BEGIN Source material

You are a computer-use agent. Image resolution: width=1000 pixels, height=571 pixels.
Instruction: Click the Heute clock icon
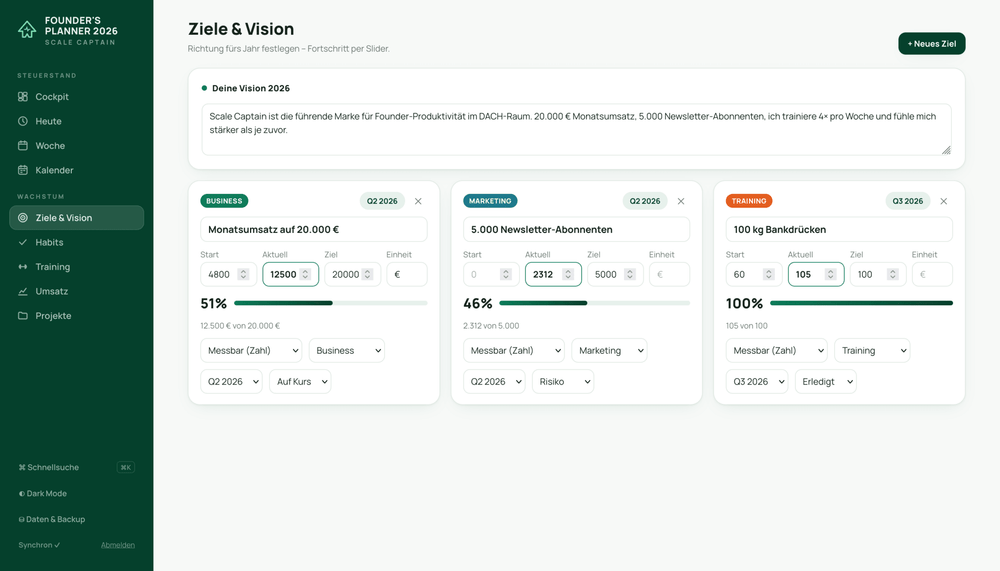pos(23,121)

END Source material
BEGIN Source material

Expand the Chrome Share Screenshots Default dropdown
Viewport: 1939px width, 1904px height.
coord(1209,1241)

END Source material
BEGIN Source material

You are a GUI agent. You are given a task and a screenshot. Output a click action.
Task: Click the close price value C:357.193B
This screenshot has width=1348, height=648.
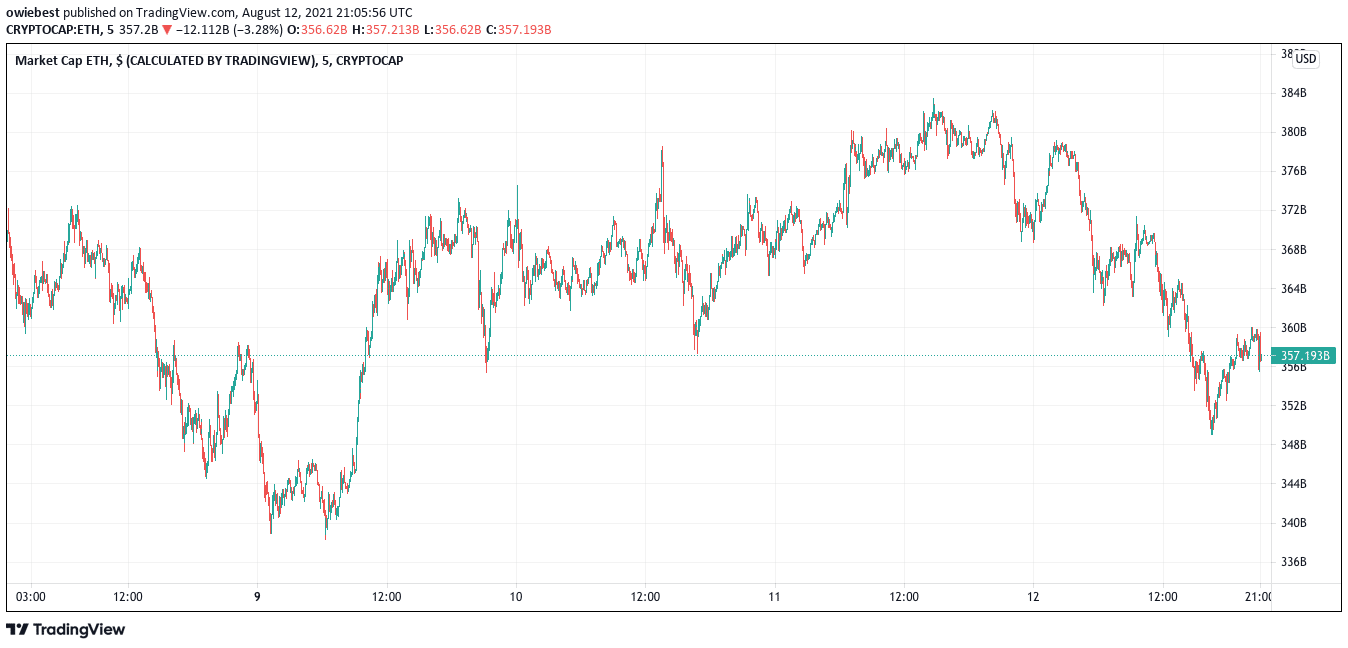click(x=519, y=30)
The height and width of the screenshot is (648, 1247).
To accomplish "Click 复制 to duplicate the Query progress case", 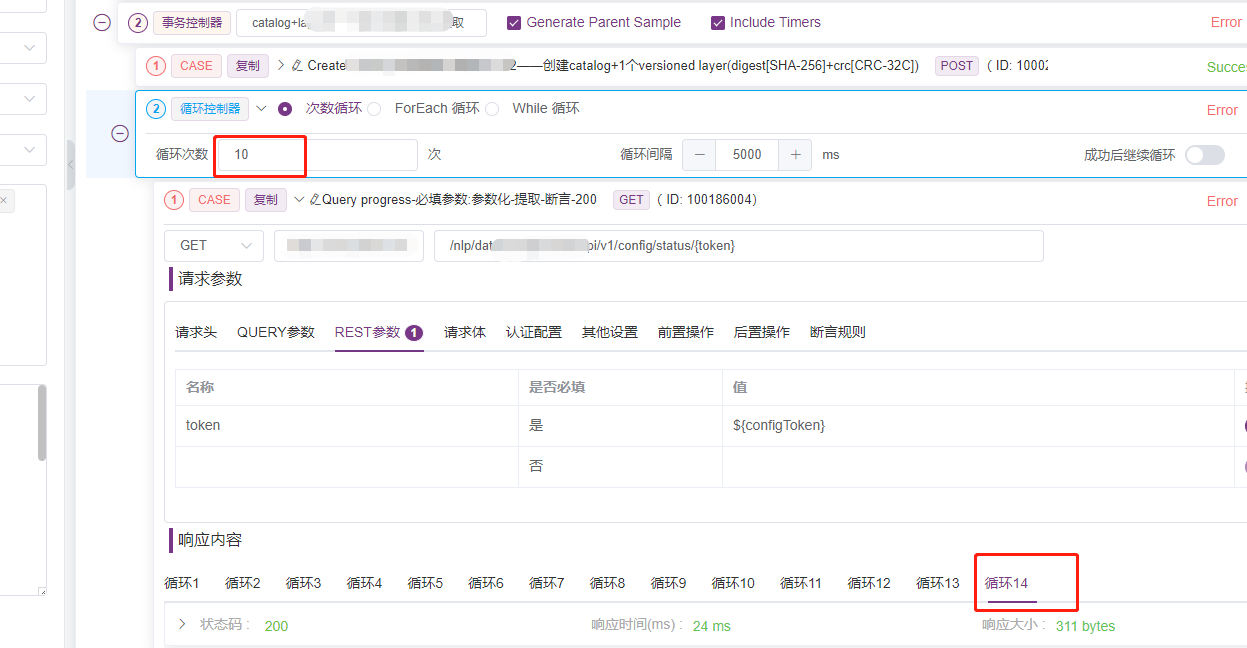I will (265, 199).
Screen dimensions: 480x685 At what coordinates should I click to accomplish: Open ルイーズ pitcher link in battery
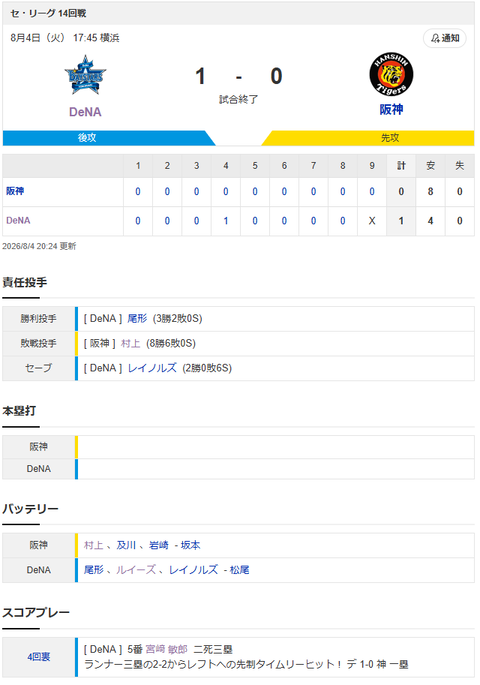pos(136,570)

END Source material

Scan the data above for the word "agent", then copy every line that holds it.

Completed exercise:
You are a computer-use agent. Image resolution: width=1000 pixels, height=571 pixels.
You are a GUI agent. You are given a task and a screenshot. Output a click action.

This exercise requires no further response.